Elia Merzari, Haomin Yuan, Misun Min, Dillon Shaver, Ronald Rahaman, Patrick Shriwise, Paul Romano, Alberto Talamo, Yu-Hsiang Lan, Derek Gaston, Richard Martineau, Paul Fischer, Yassin Hassan
Nuclear Technology | Volume 207 | Number 7 | July 2021 | Pages 1118-1141
Technical Paper | doi.org/10.1080/00295450.2020.1824471
Articles are hosted by Taylor and Francis Online.
This paper demonstrates a multiphysics solver for pebble-bed reactors, in particular, for Berkeley’s pebble-bed -fluoride-salt-cooled high-temperature reactor (PB-FHR) (Mark I design). The FHR is a class of advanced nuclear reactors that combines the robust coated particle fuel form from high-temperature gas-cooled reactors, the direct reactor auxiliary cooling system passive decay removal of liquid-metal fast reactors, and the transparent, high-volumetric heat capacitance liquid-fluoride salt working fluids (e.g., FLiBe) from molten salt reactors. This fuel and coolant combination enables FHRs to operate in a high-temperature, low-pressure design space that has beneficial safety and economic implications. The PB-FHR relies on a pebble-bed approach, and pebble-bed reactors are, in a sense, the poster child for multiscale analysis.
Relying heavily on the MultiApp capability of the Multiphysics Object-Oriented Simulation Environment (MOOSE), we have developed Cardinal, a new platform for lower-length-scale simulation of pebble-bed cores. The lower-length-scale simulator comprises three physics: neutronics (OpenMC), thermal fluids (Nek5000/NekRS), and fuel performance (BISON).
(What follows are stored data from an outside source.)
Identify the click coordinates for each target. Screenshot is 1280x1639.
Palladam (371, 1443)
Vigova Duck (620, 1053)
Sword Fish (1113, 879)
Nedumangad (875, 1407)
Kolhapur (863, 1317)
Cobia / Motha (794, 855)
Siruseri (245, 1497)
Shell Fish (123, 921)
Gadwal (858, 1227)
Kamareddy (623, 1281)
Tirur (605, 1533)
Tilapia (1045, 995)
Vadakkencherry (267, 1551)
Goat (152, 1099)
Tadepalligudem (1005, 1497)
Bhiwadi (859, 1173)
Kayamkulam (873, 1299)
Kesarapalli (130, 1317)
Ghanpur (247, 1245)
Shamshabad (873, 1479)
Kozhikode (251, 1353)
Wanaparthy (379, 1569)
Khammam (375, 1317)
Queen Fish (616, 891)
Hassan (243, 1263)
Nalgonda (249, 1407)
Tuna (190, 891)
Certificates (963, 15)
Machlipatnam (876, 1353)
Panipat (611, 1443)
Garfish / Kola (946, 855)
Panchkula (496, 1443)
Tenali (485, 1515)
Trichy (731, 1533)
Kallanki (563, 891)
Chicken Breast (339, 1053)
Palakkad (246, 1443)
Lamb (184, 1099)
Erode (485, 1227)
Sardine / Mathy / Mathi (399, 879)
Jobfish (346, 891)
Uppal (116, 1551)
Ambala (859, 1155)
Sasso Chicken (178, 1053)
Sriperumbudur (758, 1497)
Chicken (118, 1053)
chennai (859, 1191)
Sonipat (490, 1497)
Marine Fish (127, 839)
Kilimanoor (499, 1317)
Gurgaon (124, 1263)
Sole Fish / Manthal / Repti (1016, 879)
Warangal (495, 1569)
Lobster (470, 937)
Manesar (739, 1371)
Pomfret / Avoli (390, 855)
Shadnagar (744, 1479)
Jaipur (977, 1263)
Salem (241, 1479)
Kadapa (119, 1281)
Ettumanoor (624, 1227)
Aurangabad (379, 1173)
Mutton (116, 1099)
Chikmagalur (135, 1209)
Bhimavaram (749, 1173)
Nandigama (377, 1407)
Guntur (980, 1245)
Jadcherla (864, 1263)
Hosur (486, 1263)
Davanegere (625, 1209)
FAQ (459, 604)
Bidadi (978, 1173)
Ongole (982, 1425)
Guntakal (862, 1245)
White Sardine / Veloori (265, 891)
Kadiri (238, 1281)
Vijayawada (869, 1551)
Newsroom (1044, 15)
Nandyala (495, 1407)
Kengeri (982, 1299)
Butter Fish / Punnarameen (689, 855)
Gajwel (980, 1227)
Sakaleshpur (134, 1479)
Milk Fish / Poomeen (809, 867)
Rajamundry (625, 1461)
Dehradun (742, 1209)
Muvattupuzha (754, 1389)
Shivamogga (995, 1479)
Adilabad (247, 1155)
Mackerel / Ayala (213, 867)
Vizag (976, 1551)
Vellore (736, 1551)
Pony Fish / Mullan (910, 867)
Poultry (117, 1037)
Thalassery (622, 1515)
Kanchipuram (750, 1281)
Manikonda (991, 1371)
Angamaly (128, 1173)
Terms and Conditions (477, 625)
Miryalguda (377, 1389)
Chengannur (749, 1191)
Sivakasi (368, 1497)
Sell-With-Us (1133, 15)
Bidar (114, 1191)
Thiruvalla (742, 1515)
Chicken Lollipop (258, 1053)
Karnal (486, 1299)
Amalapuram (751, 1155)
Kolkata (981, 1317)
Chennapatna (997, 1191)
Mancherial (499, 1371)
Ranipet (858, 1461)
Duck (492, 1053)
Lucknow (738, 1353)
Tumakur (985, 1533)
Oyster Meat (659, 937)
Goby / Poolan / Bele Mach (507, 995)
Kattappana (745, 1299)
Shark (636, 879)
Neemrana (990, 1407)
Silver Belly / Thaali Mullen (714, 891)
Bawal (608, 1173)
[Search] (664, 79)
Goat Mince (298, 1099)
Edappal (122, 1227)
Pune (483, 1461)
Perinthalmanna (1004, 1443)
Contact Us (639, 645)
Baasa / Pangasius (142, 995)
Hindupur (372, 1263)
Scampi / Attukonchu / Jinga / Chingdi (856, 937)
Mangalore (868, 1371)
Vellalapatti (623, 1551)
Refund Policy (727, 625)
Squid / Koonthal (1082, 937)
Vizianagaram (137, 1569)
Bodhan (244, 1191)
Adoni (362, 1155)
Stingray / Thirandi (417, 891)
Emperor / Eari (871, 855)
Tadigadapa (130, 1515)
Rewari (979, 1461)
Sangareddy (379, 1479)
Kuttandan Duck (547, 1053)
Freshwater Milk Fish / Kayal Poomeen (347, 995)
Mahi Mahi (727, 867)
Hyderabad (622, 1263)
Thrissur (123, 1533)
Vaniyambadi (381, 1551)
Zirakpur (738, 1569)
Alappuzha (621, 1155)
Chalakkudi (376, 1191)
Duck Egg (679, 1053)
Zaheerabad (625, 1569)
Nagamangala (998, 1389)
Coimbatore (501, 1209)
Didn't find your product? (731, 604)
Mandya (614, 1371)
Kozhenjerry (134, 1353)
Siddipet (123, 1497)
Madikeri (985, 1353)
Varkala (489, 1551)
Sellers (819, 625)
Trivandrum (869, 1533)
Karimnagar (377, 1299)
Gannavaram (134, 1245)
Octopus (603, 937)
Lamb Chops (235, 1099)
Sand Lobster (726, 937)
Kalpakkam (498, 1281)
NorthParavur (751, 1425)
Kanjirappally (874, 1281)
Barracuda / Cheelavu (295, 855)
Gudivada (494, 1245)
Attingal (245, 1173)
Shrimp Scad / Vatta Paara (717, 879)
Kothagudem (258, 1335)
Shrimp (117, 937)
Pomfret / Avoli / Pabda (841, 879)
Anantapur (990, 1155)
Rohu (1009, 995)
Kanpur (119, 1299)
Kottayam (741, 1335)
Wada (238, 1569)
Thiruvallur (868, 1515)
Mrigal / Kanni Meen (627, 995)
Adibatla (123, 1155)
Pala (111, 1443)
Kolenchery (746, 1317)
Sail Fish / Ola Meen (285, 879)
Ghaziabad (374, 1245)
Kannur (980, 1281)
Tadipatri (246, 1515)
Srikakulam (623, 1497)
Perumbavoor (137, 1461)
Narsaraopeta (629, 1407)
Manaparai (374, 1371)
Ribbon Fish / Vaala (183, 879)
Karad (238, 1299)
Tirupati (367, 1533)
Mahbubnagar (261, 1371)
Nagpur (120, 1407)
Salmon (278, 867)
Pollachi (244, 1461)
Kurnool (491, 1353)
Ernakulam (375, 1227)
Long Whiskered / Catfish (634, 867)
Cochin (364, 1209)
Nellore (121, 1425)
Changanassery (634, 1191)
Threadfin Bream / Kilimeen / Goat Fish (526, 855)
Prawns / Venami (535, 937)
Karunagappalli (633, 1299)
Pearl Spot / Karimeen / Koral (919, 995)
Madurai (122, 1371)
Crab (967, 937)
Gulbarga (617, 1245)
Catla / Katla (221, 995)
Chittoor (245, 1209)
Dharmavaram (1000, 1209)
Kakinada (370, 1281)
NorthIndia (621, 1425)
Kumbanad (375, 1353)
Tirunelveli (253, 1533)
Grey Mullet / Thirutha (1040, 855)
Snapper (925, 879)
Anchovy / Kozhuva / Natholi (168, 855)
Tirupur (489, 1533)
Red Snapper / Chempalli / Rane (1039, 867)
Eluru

Cardinal tightly couples all three physics and leverages advances in MOOSE, such as the MultiApp system and the concept of MOOSE-wrapped applications. Moreover, Cardinal can utilize graphics processing units for accelerating solutions. In this paper, we discuss the development of Cardinal and the verification and validation and demonstration simulations.